Given problem: Collect every line from the records below that contains the string "link", and copy each of those lines in full. Matching is case-sensitive.

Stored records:
=-=-=-=-=
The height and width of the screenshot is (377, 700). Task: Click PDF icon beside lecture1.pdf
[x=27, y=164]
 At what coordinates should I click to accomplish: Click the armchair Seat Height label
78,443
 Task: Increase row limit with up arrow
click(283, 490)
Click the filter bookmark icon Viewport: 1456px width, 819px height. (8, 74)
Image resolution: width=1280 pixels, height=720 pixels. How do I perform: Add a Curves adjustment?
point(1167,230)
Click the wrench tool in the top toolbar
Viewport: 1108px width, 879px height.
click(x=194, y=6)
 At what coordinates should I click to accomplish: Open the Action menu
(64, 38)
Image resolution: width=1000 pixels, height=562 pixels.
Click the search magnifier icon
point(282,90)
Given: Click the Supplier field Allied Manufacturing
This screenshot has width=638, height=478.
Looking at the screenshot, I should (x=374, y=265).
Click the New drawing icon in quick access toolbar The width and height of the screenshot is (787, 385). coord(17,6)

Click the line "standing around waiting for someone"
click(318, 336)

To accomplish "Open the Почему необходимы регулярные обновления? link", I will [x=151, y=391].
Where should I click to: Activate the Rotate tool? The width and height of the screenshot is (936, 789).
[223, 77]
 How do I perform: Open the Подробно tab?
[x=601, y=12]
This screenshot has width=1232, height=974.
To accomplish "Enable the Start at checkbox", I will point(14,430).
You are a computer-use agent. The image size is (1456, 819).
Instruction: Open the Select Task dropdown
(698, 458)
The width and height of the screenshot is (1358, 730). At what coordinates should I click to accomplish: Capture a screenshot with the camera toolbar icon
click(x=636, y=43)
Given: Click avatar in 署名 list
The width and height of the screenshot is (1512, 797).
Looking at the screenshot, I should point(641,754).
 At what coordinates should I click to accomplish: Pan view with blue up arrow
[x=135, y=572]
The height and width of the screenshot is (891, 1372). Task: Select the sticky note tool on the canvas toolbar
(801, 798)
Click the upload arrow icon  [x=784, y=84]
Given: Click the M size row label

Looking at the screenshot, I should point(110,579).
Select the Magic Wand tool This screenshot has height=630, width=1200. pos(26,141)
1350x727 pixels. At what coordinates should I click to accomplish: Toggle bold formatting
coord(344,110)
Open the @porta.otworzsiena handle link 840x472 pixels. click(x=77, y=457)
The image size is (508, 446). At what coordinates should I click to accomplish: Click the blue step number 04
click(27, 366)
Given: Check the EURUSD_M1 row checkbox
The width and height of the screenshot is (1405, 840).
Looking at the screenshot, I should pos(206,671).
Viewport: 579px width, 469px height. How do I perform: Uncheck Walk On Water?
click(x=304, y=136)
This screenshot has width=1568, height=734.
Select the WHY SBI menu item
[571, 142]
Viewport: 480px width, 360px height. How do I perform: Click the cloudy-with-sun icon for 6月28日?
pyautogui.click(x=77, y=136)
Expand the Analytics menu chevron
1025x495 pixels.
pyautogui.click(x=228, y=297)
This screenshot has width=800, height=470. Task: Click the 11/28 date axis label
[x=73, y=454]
=-=-=-=-=
Solution for this exercise:
To accomplish "Open the Почему необходимы регулярные обновления? link", I will [x=151, y=391].
Open the @porta.otworzsiena handle link 840x472 pixels. click(x=77, y=457)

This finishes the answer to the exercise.